* [Exercise task]:
Rewrite every line of the records below, requests included. Scale each coordinate in the answers by 0.7 and round to the nearest whole number, rounding halves up, and keep all numbers in the requests unchanged.

* [Source data]:
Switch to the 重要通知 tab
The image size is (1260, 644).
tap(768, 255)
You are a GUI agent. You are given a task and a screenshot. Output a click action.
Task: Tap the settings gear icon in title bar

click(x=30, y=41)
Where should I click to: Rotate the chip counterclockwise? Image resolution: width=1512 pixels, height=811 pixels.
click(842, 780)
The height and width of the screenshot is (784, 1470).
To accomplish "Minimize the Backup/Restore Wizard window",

* [Finished task]:
Switch to the 重要通知 tab
The image size is (1260, 644).
tap(538, 179)
You are a GUI agent. You are given a task and a screenshot. Output a click action.
Task: Tap the settings gear icon in title bar

click(x=21, y=29)
Where should I click to: Rotate the chip counterclockwise? Image resolution: width=1512 pixels, height=811 pixels.
click(589, 546)
The height and width of the screenshot is (784, 1470).
To accomplish "Minimize the Backup/Restore Wizard window",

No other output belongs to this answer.